私はブッダゴーサは仏滅千年の僧だからブッダの言つた言葉ではないといふ解釈をしたい。一方で人類は近代に至り化石燃料の使用など
あまりに大罪を犯した。或いはさうなのかも知れない。
十二月二十六日(金)
法の鏡
大般涅槃経の中で日本であまり注目されて来なかつた「法の鏡」といふ教へについてスマナサーラ師が解説をする。
お釈迦様は(中略)ナーティカ村に滞在しました。その村では、住民の多くがお釈迦様に帰依していました。そこでアーナンダ尊者はナーティカ村で
亡くなった比丘や比丘尼、男女の在家信者が死後どんな境地に至ったかということを質問しました。
お釈迦様は、比丘や比丘尼のみならず、ナーティカ村で亡くなった五十人を超える在家信者が不還果の覚りを得て亡くなり、九十人を超える
在家信者が一来果の覚りを得て亡くなり、五百人を超える在家信者が預流果の覚りを得てなくなったと明言しました。
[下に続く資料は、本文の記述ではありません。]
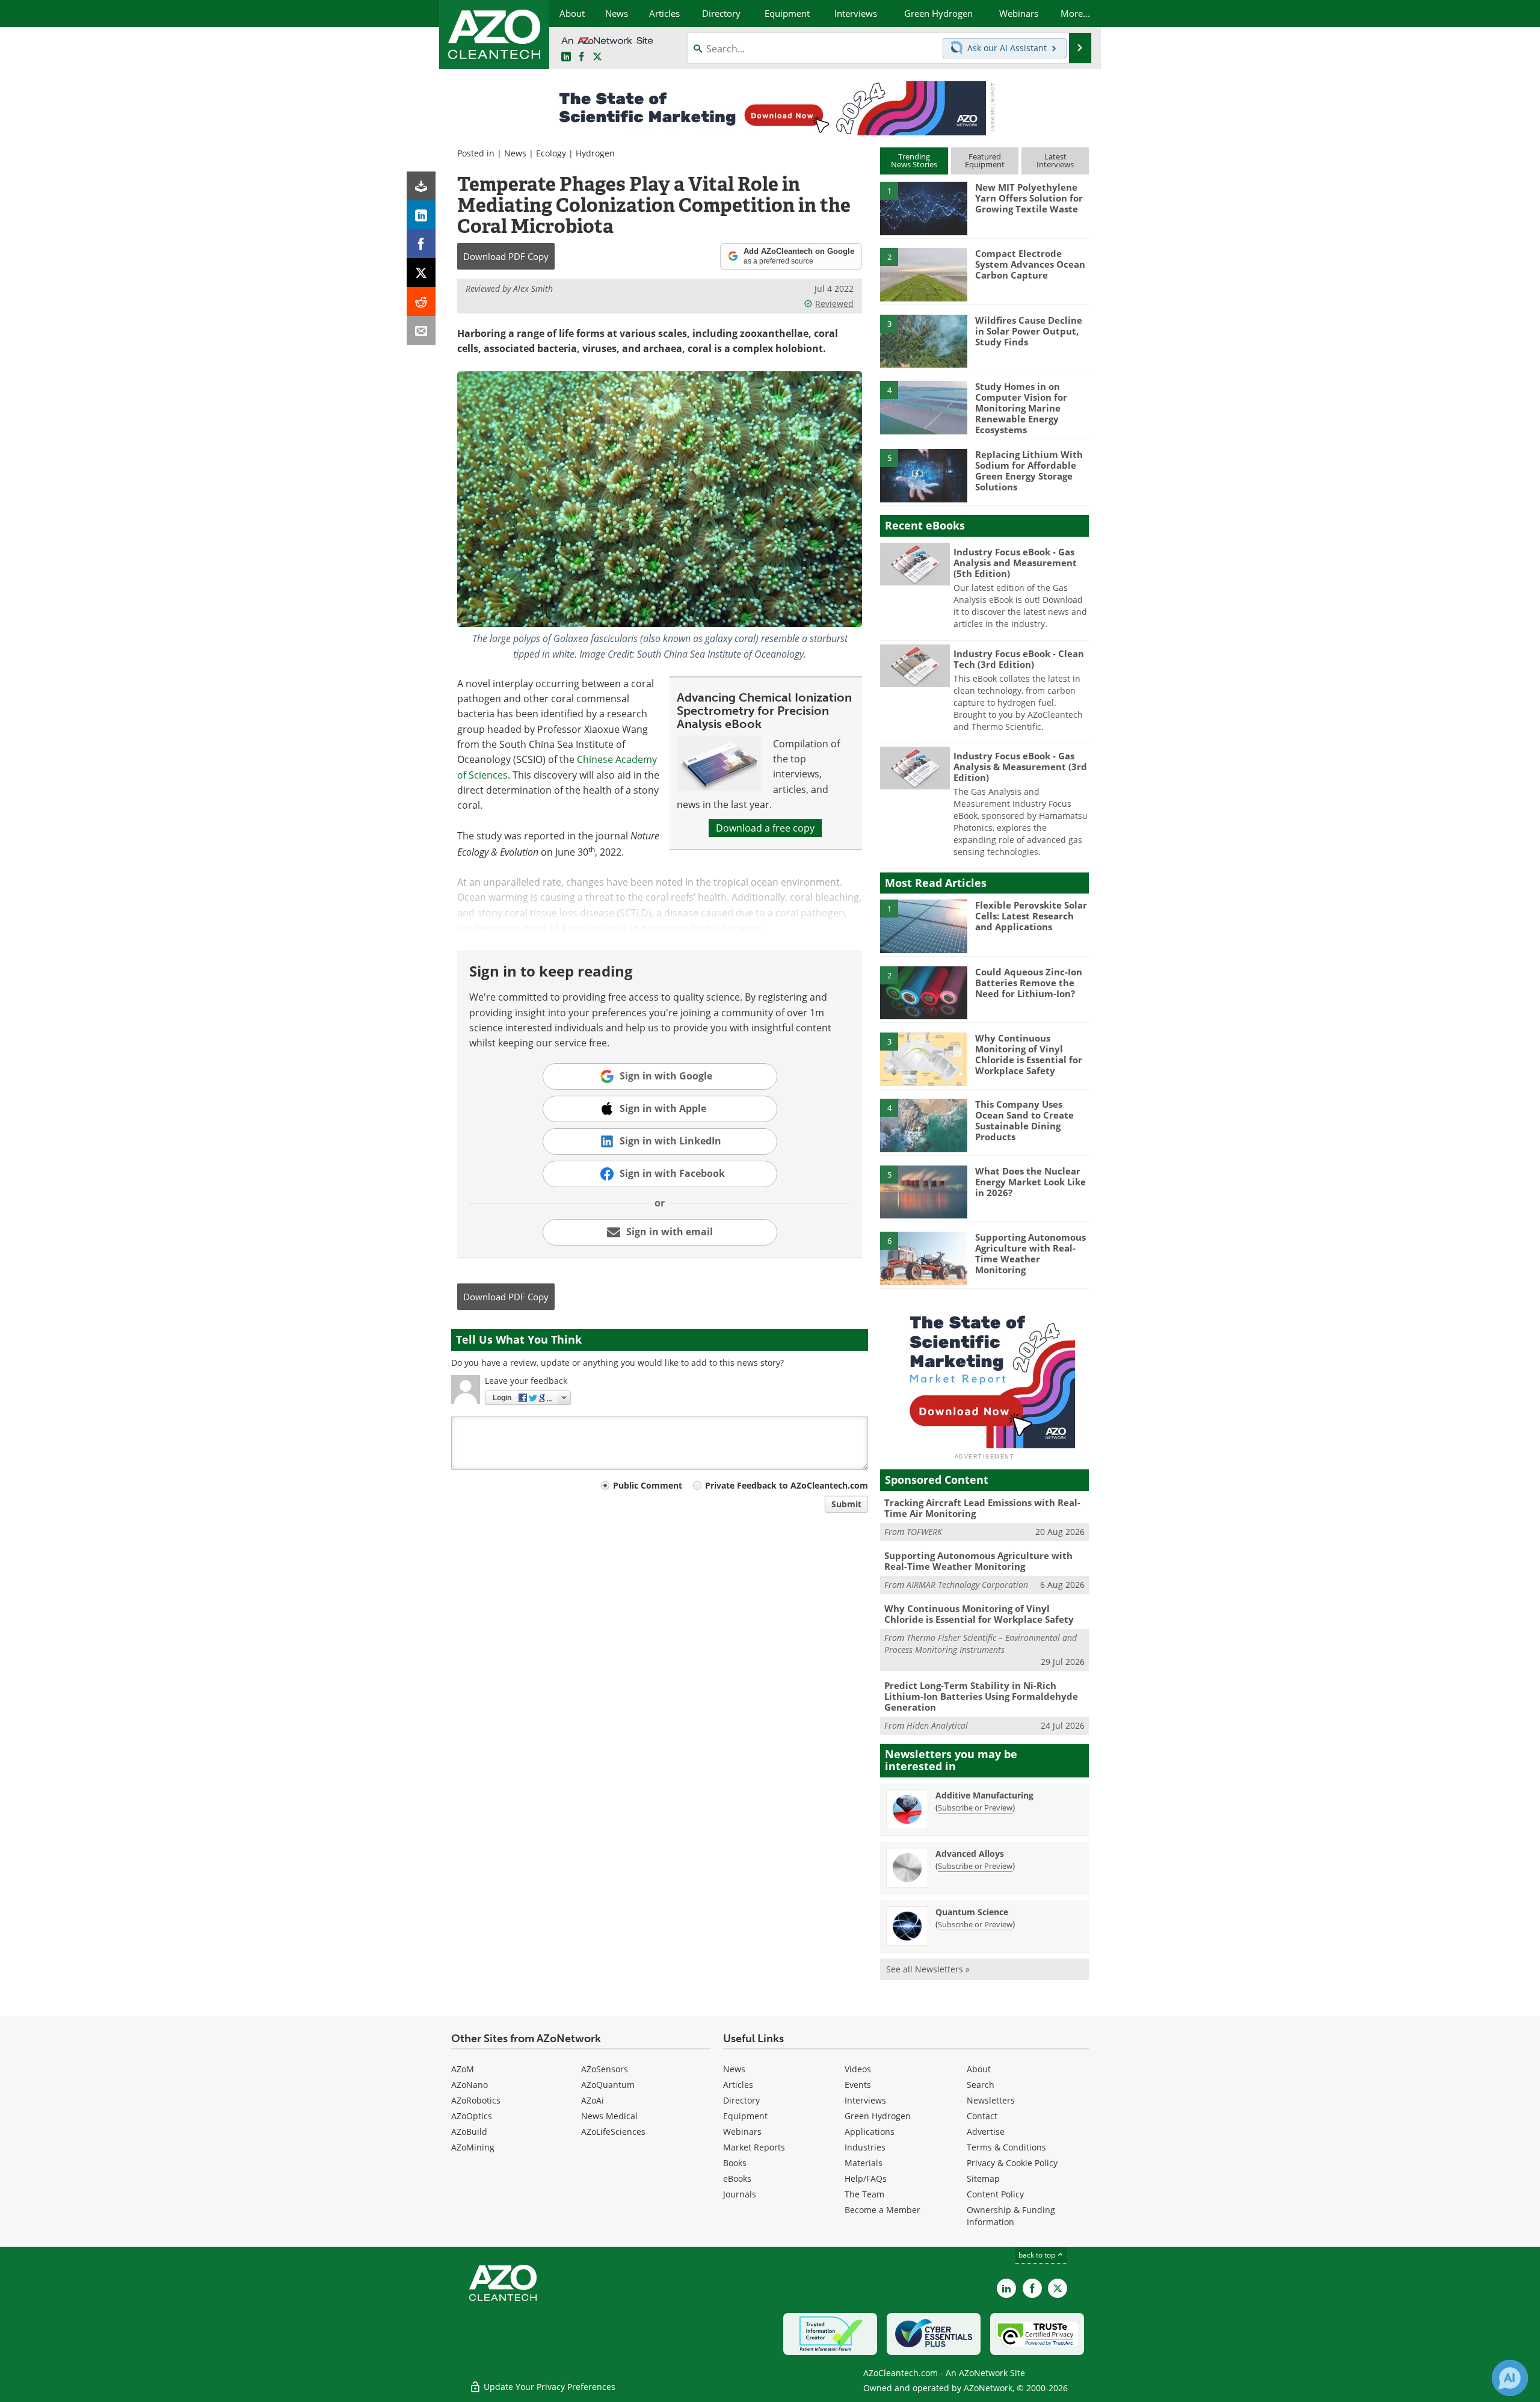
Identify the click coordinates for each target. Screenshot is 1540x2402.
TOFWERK (924, 1531)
在家信者が三種の聖者になることに最初私は違和感を感じた。それでは出家の意義がほとんど無くなるからである。しかしこの当時は在家は
生活がたいへんだつた。出家と在家の大変さはそれほど変はらなかつたのかも知れない。今は地球の化石燃料浪費による生活の贅沢化で
在家信者が楽になつた。だから在家が不還果や一来果になれるか不明ではないだらうか。さてお釈迦様は人が死ぬ度に
意味を問うならば・・・・如来にとって煩わしいことです。それゆえ・・・・ここに「法の鏡」と呼ばれる法門を説くことにしましょう。それをそなえた
聖なる弟子は、もし望むならば、自分自身で、『私には地獄が滅している。動物の胎は滅している。餓鬼の領域は滅している。・・・・私は預流者
であり、破滅しない者、決定者、上位の覚りに趣く者である』と自分について明らかにすることができます
さて法の鏡とは仏法僧に対する決して揺るがぬ信頼を備へてゐることと、五戒を
欠けることなく守っていることである。
これは、「信仰さえあれば救われる」という話ではありません。信は「揺るがぬ」ものでなければいけません。揺るがぬとは、「信を抱くに値する
ものだ」と自分で証明していることです。要するに、最低でも預流果に覚っていることなのです。
十二月二十七日(土)
遺言「自灯明・法灯明」
「(前略)自分を灯にして、自分を頼りにして、他に依存しないで生きなさい。真理を灯にして、真理を頼りにして、他に依存しないで生きなさい。(
パーリ語は略)」
自灯明・法灯明の教えとして有名なところです。しかし続きを読まず、これだけ切り抜いて解説するために、的外れな解釈が横行している言葉
でもあります。
自灯明とは何でしょうか?
「自灯明」とは、自己観察をすることです。身体(身)、感覚(受)、心、その他の現象(受)と
いう四つの側面から自己観察をするのです(四念処の実践)。
『ニワーパスッタ(撒餌経)』(中部25)にこのようなたとえがあります。森に
餌を撒いて狩人が待ちかまえています。(中略)「空腹を満たしたら幸福になるだろう」と思った獣の期待は、そこで潰えるのです。(中略)眼耳
鼻舌身に入る情報は、人間にとっては狩人が撒いた餌のようでもあるし、網にかかっていることにもなるのです。自己観察をすると、その網が
破れて人の心は自由になります。(中略)それが自灯明の真意です。
これは貴重な法話である。さすがはスマナサーラ師である。多くの解説書が上座部仏教とは自分の修行で成仏するからその自己努力は大変
なものだなどといいかげんな解説をしてゐる。次に法灯明について
法(dhamma、ダンマ)とは真理のことです。真理とは、意見、見方、感想、見解ではない、ありのままの事実です。(中略)要するに、「法灯明」
とは、ブッダの教えを理解することです。(中略)そして、法に導かれる人は、指導されているように自己観察をするのです。自己観察をする人が、
ありのままの真理を発見するので、法を発見するのです。ですから、自灯明・法灯明というのは同義語なのです。